Supplementary Figure 3: Identification of consensus sets of Bcl11b target genes.

(a), Experimental scheme is shown. BM-derived precursors from Cas9-Bcl2-tg mice were cultured on OP9-DL1 for 7 days, then they were infected with sgRNA. Seven days after infection, CD25⁺ sgRNA transduced cells were purified and subjected to RNA-seq analysis. (b), Overlaps between gene sets differentially expressed when Bcl11b is disrupted by Lck-Cre or Vav1-iCre in vivo, compared with those differentially expressed when Bcl11b is deleted acutely by Cas9 and sgRNA in bone marrow cell precursors in vitro. See Supplementary Table 1 and 2 for rpkm values and gene lists. Conditions for deletion by Cas9 are described in detail below (Fig. 5) and in Methods, and rpkm values are given in Supplementary Table 3. (c), Overlaps between gene sets differentially expressed by Bcl11b deletion in the present study with gene sets previously reported to be differentially expressed by Bcl11b deletion in fetal liver-derived precursors differentiating in vitro⁷. DEGs affected by Lck-Cre deletion in vivo, Vav1-iCre deletion in vivo, and Cas9-mediated deletion in vitro in the present study (“consensus set”) are compared with those previously reported using retroviral Cre transduction to delete Bcl11b in fetal liver precursors (“Gold standard” minimal sets of responding genes in Longabaugh et al.⁷).
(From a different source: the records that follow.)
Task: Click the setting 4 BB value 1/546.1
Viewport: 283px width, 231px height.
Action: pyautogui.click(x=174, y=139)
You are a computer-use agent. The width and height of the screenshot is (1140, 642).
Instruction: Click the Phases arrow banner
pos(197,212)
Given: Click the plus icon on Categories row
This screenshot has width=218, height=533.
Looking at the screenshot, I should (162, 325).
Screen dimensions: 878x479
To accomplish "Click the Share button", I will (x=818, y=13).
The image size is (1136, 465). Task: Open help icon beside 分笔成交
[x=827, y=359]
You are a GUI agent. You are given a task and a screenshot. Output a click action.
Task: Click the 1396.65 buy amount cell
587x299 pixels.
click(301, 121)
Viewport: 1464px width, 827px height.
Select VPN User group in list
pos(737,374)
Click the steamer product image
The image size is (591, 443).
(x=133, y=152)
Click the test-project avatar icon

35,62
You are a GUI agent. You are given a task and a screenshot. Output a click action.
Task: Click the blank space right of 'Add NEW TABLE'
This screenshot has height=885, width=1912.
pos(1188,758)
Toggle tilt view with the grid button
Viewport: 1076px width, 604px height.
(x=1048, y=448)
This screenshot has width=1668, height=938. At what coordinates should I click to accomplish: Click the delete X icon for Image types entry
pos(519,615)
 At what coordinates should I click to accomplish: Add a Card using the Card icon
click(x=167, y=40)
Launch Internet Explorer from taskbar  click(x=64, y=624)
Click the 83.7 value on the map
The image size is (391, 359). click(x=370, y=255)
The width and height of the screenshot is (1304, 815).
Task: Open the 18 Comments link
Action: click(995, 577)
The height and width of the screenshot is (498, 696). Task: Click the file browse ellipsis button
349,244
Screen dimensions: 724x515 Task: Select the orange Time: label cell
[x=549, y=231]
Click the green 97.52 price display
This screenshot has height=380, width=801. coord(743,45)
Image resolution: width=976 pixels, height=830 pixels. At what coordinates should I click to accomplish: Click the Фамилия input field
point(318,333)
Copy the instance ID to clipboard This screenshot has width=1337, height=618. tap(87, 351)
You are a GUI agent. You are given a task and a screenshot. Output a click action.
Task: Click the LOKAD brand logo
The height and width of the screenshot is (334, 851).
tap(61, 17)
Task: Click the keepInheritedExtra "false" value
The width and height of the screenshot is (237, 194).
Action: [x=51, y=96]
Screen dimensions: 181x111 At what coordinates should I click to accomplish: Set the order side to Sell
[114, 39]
DEG numbers in the earlier study are lower because fetal liver-derived precursors differentiate faster and the conditions used gave less consistent differentiation extents, reducing statistical significance. The consensus set includes a much higher fraction of the previously reported targets than those genes affected by Cas9-mediated deletion in vitro but not affected in vivo (a control for cell culture effects). Note that agreement among Bcl11b-repressed DEGs in all four sample types is higher than agreement among Bcl11b-dependent DEGs.